Here again E-learning will prove to be invaluable, according to Jungblut. "The systems we are developing represent major change in that there is simply not enough awareness about the endoscope requiring special cleaning. And the manufacturers give no special instructions to make this clear.

"More attention must be given in the manufacturing process to how instruments can be kept clean. New technologies should be developed with cleaning in mind but at the moment that does not happen enough. People need control and protocols, they ask for this. And what guidelines do exist are not always easy to understand – often being far too technical in the way they are written -  so our role is to put them into a more understandable form."

Search and Destroy

It is perhaps for its 'Search and Destroy' approach to MRSA that the Netherlands' infection control policies have become most well known. The first guidelines were implemented in 1988, as Thea Daha explained. "MRSA was fairly well controlled until the more vigorous strain hit the UK. Search and Destroy works on the principle that we look for MRSA in the most likely people to have it, if we find it we put them in isolation and medicate as necessary. We also test any staff who have come into contact with them."

Every patient who is admitted to a Dutch hospital is categorised in line with their MRSA risk. The risk categories are:

1. Proven MRSA carrier.
2. High risk of being  carrier. That could be a patient who has had a stay in a foreign hospital of more than 24 hours, for example, has open wounds or a catheter.
3. Moderately increased risk. This could be a dialysis patient who has been treated abroad for example.
4. No increased risk.

As well as the proven MRSA carriers, high risk patients go into isolation until the results of cultures are known. Nurses wear protective clothing when in contact with them.

Daha continued: "If we find a patient on a ward has MRSA we screen absolutely everyone who has come into contact with them and treat them if we find anything. For our staff this means two days at home together with medication."

In the event of an outbreak the ward closes completely and only reopens after all patients and healthcare workers are tested negative, the ward is disinfected and non-disinfected material, such as paper, is destroyed.

The measures taken in Dutch hospitals may appear to be extreme, and they have been criticised as being too expensive. In the short term it may be costly to manage isolation rooms, with all the additional equipment, cultures and laboratory costs involved. Daha's response to that is simple: "In the longer term it is far more expensive to manage an outbreak of MRSA, just in the cost of more expensive antibiotics alone." And the success of the Dutch model is proved just by the fact it has now been used as the basis for standards in a number of other countries.
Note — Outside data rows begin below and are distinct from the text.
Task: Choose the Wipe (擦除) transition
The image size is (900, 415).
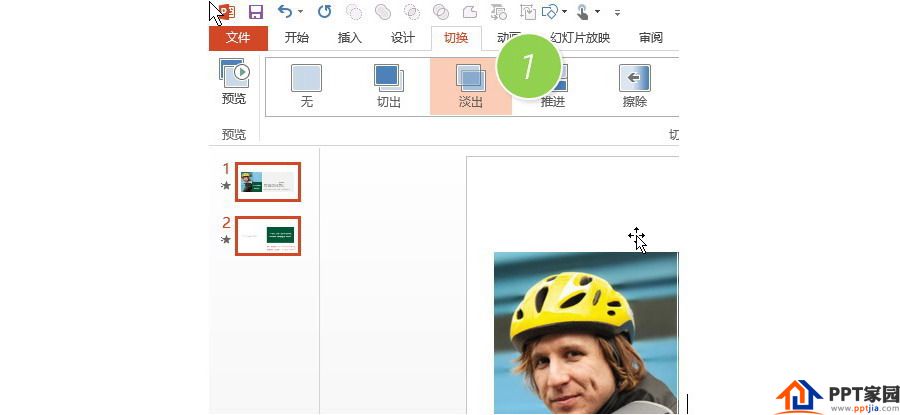Action: point(634,85)
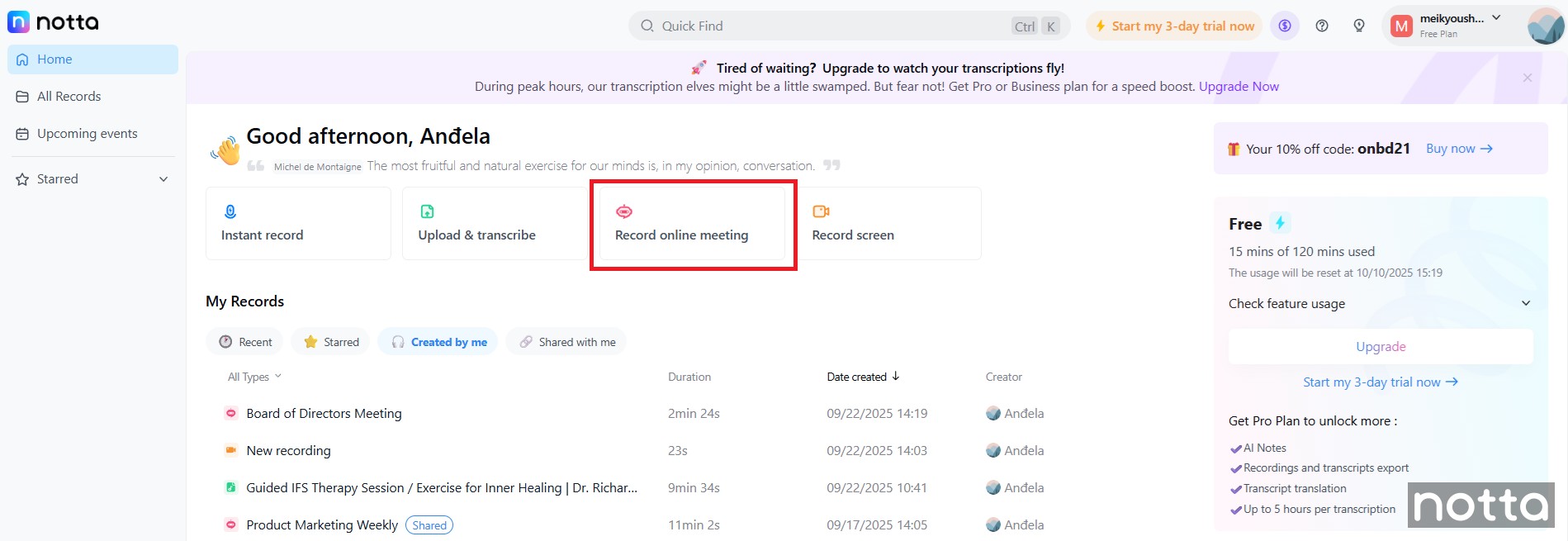Switch to the Shared with me tab
Viewport: 1568px width, 541px height.
(566, 342)
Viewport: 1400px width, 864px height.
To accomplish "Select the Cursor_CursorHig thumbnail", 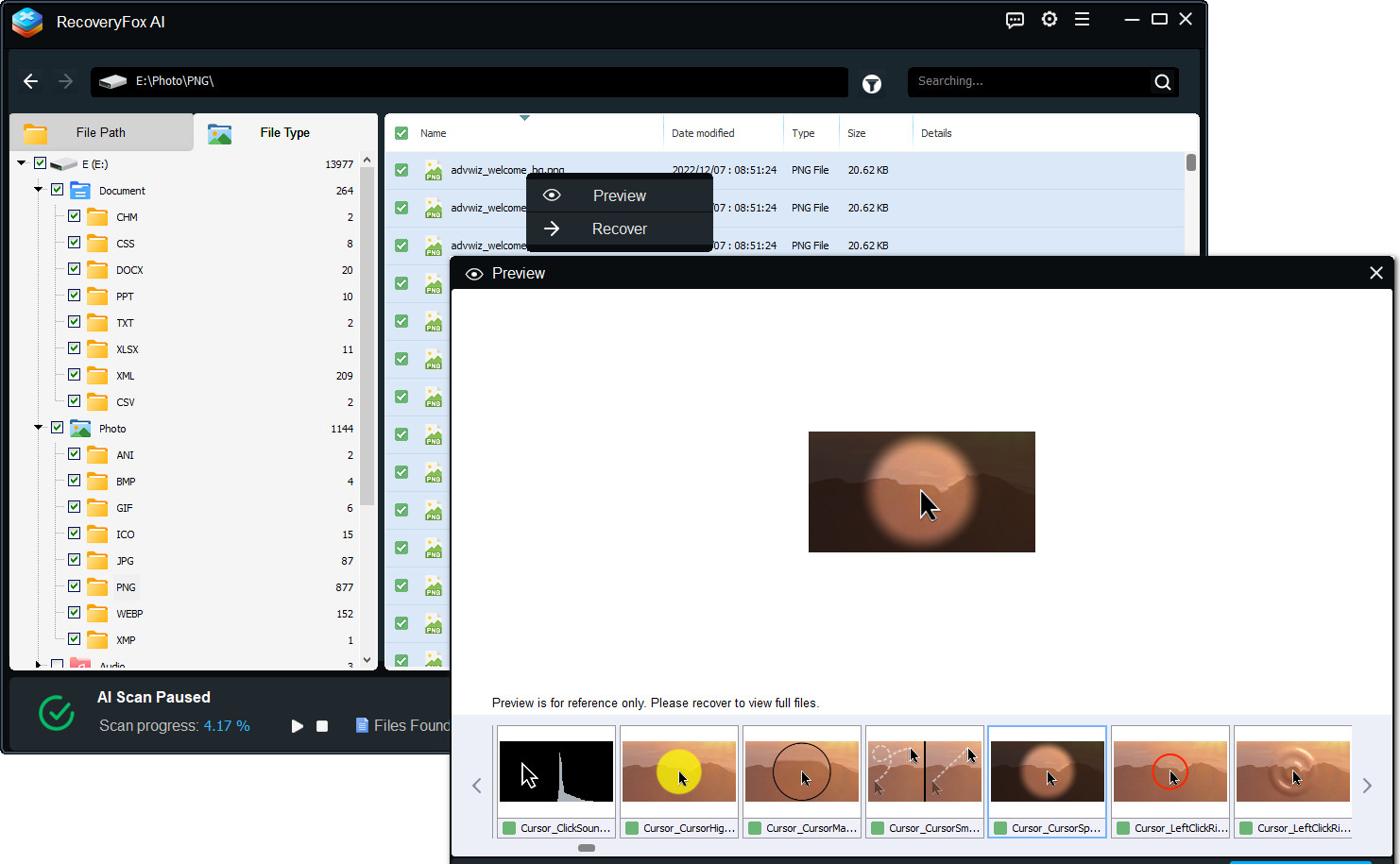I will click(x=678, y=771).
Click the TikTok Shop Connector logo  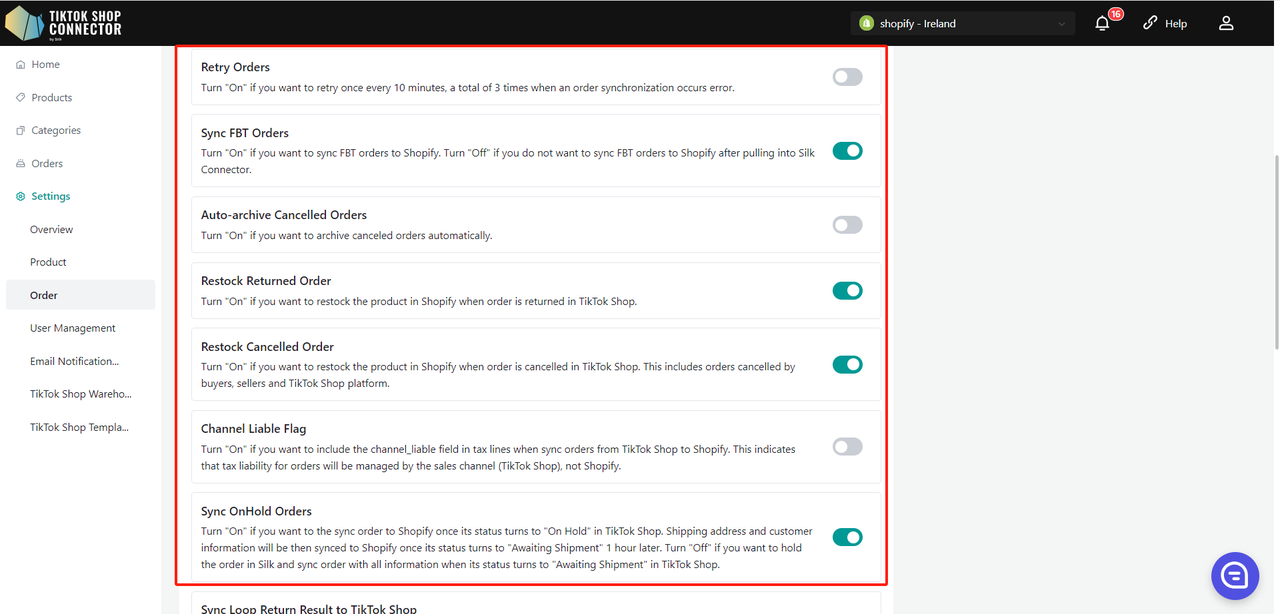pyautogui.click(x=63, y=23)
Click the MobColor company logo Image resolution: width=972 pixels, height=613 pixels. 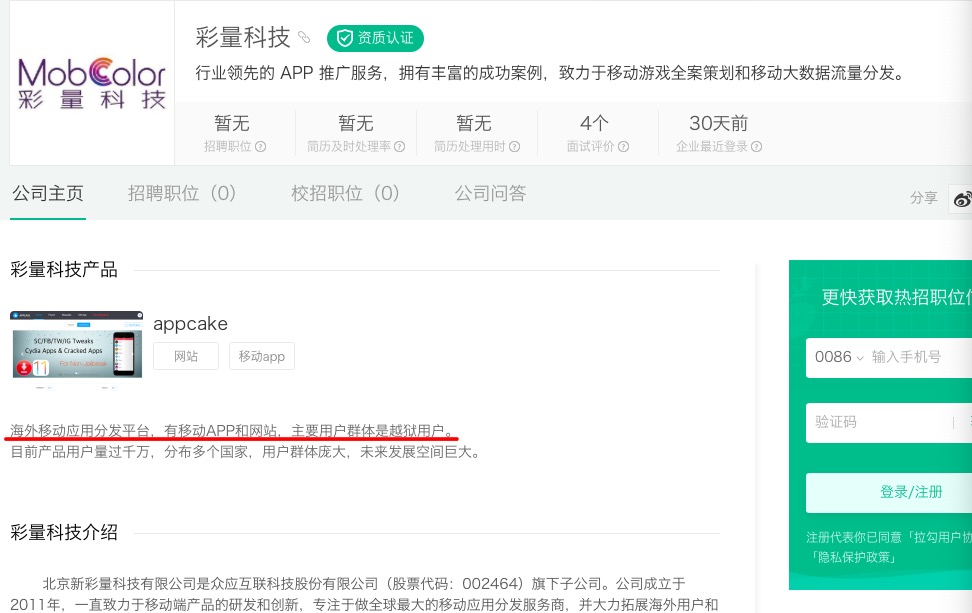coord(92,82)
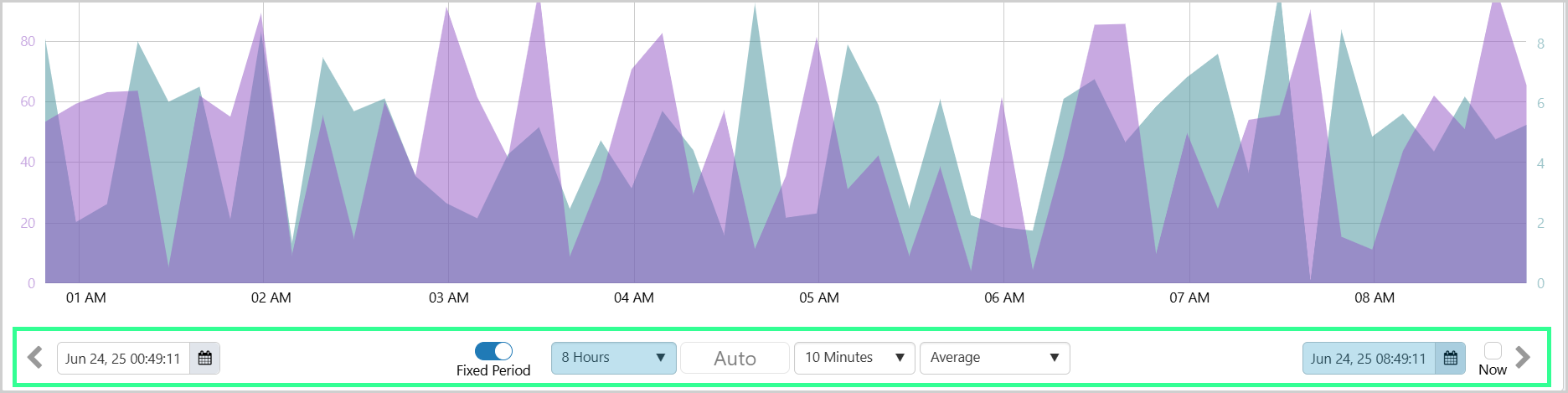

Thea Daha is passionate about the ongoing work in the Netherlands by WIP. "We are working to protect our future and prevent the spread of most virulent micro-organisms. The fact is we are in a situation globally where more infections are occurring – neonates, more older people, people travelling around the world, more adventurous eating habits, developments in medical technology (sometimes disinfection is difficult), and of course the increased resistance to antibiotics by certain pathogens.

"Looking ahead is absolutely vital - we must ask, what's coming next? We can always be sure there will be another ‘superbug’ to challenge us. We cannot emphasise enough the importance of infection prevention is key because if a dangerous pathogen is not allowed to spread, there is no infection. Cleanliness and hygiene play a pivotal role in that process."